When she glanced up between bites, chewing a little slower so she didn't choke, Harry was watching her, amused, those stupid little dimples poking into his cheeks. "What?" she said through her mouthful of food when he didn't let up.

"Nothing," Harry said with a shake of his head. "You're just one of a kind, petal."

"What's that supposed to mean?"

"It doesn't mean anything," he told her cryptically as he ate some of his own food, curling his legs under him so he was cross-legged sitting opposite her on the bed. "Just eat your breakfast and stop thinking so hard about everything."

Piper grumbled but did as she was told, laying her fork down so she could wolf through half a slice of toast. Bertie was sitting up now, gazing longingly at her breakfast, so she tossed him the crust of her toast as a treat. He let it fall just in front of him, not giving it even a moment's attention. His eyes were trained on the bacon.

"I know what you want," Piper told the dog as she picked up a piece of bacon and bit at it aggressively, "but this is my bacon."

She could have sworn Bertie glared at her.

"Did you hit your head yesterday in the gym?" Harry queried gently as he gave her a strange, concerned sort of look.

"Don't think so. Why?"

"You're acting even stranger than normal."

"Am not."

"You are fighting with a dog. Over bacon."

"My bacon is very important to me," Piper replied quite honestly as she shoved the rest of the piece she had been holding into her mouth. "If it was up to me, it would get its own category on the food pyramid. And not near the top with the polyunsaturated fats and hydrogenated oils. I'm talking down by the grains. 6-10 servings per day."

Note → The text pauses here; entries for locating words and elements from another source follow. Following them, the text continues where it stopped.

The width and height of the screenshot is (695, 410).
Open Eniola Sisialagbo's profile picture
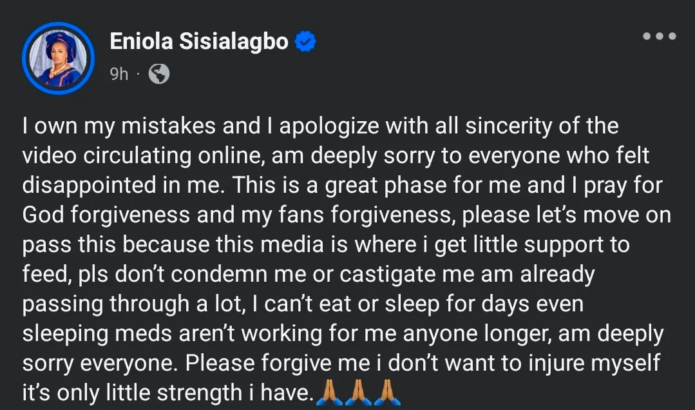[58, 59]
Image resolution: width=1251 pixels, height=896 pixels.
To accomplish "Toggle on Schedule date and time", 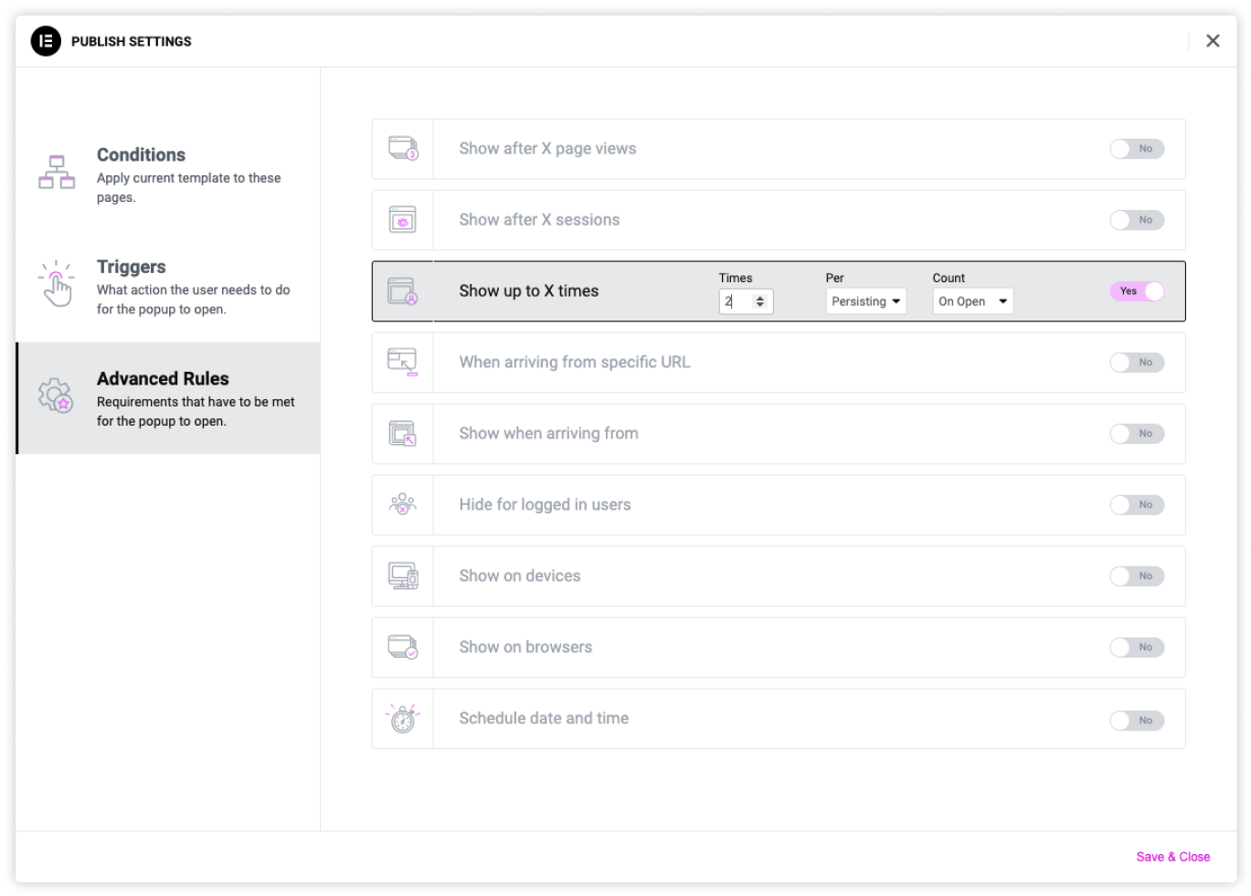I will coord(1137,721).
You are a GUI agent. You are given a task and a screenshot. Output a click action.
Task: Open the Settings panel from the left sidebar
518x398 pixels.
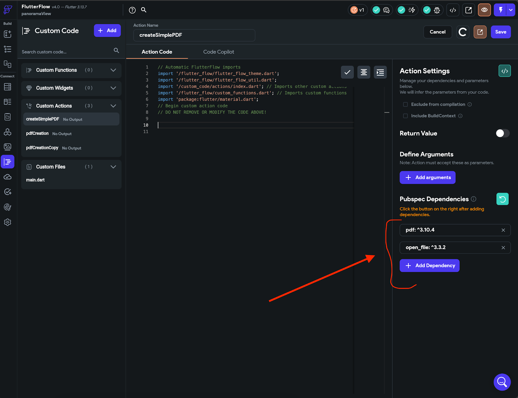pyautogui.click(x=7, y=222)
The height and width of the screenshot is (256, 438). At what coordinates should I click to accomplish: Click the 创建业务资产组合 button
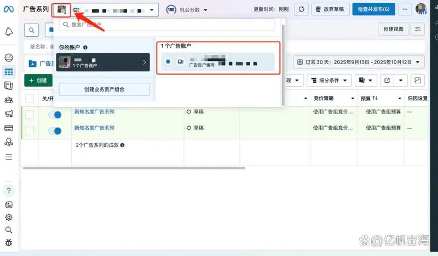tap(104, 89)
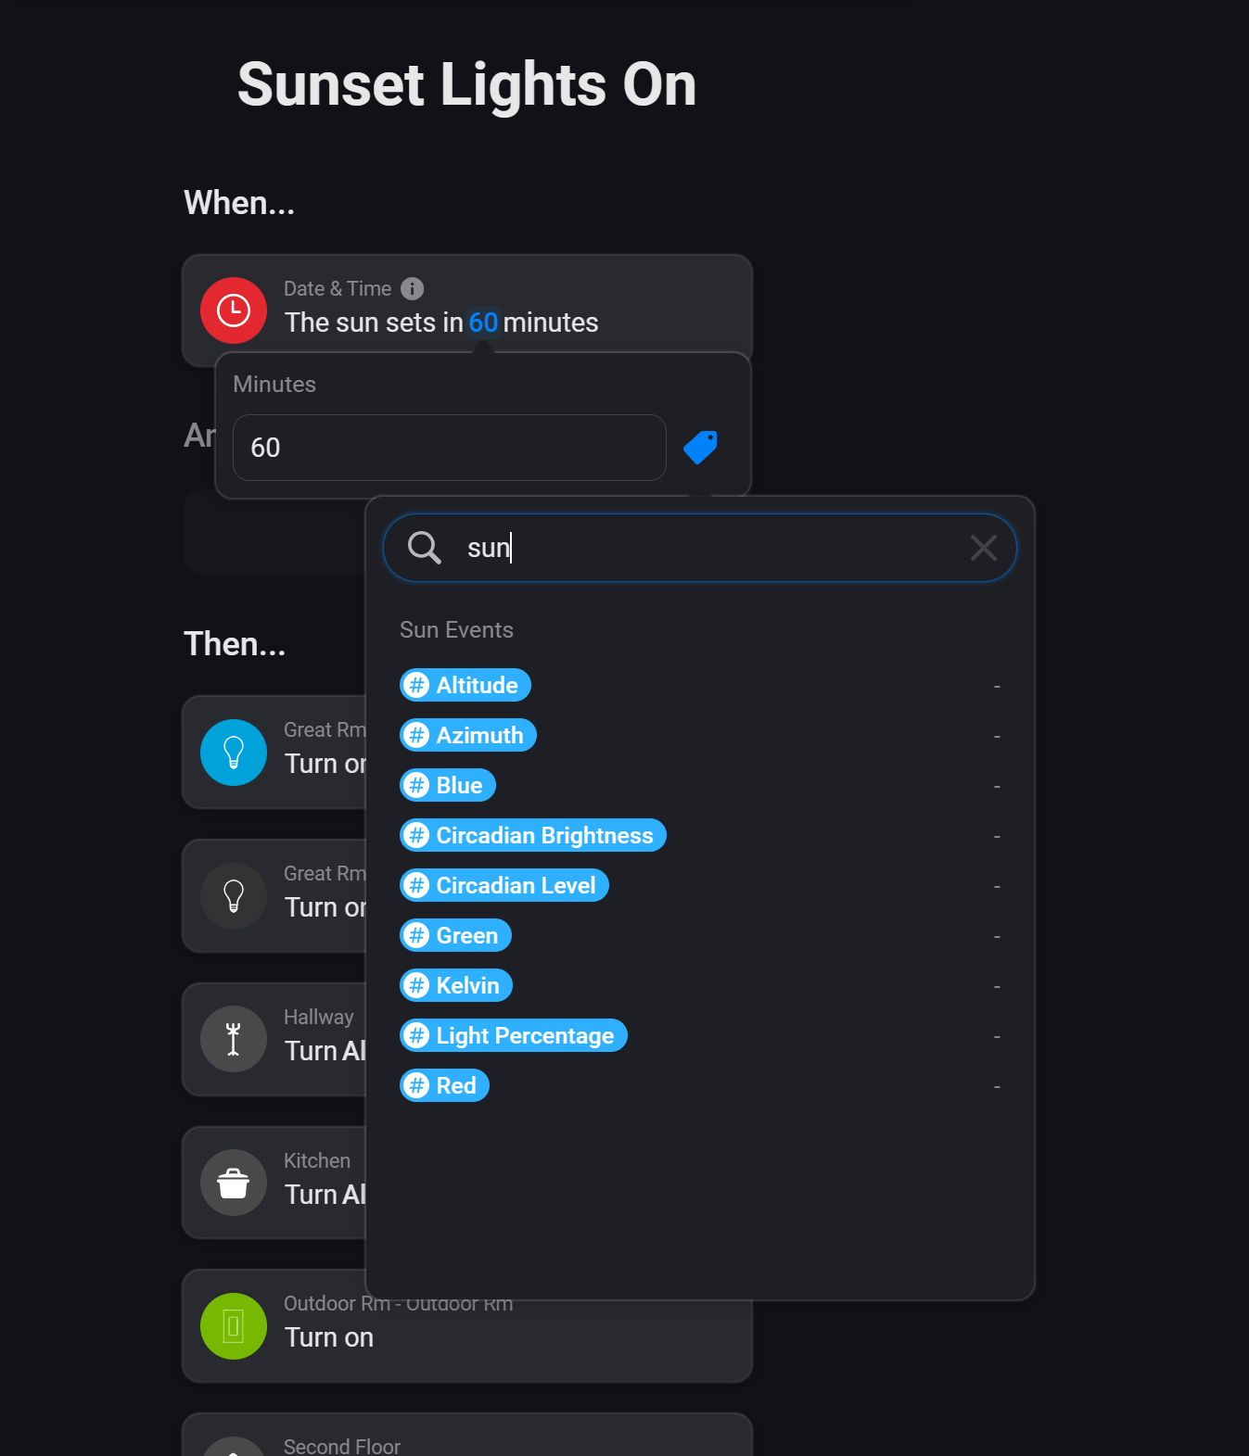1249x1456 pixels.
Task: Click the red clock Date & Time icon
Action: coord(234,310)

"How have you not had a heart attack yet?" Harry looked honestly mystified by this. She couldn't blame him really – he had seen her eat, and he'd also seen the inside of her fridge. The only fruit she had in there was juiced. And not the fresh squeezed variety. We're talking high fructose, aspartame, Red No. 40 kind of fruit juice.

"It's my superior body makeup," Piper informed him around a mouthful of eggs. "Speaking of superior body makeup, you owe me ice cream."

"I-what?"

"You said you would buy me ice cream if I survived the testing yesterday. I survived, hence I want my ice cream."

"I did not agree to anything of the sort," Harry denied. "You said that I owed you ice cream but we never settled on a deal. Either way, you didn't really pass, did you? You passed out at 18 push-ups."

A horrified look crossed Piper's face and her stomach roiled uncomfortably. "Please tell me I don't have to do it again."

Harry chuckled at her panic, the twat, and reached over to pat her knee reassuringly. "I fibbed on the forms and said you did 22. You're welcome." Piper let out a sigh of relief. Just the idea of doing that many sit-ups all over again was making her stomach flare in sympathy pain. "We really should get you on a regular fitness routine though, especially if you'll be training with Liam and I. I can even do it with you if you want. We could go running in the mornings or something?"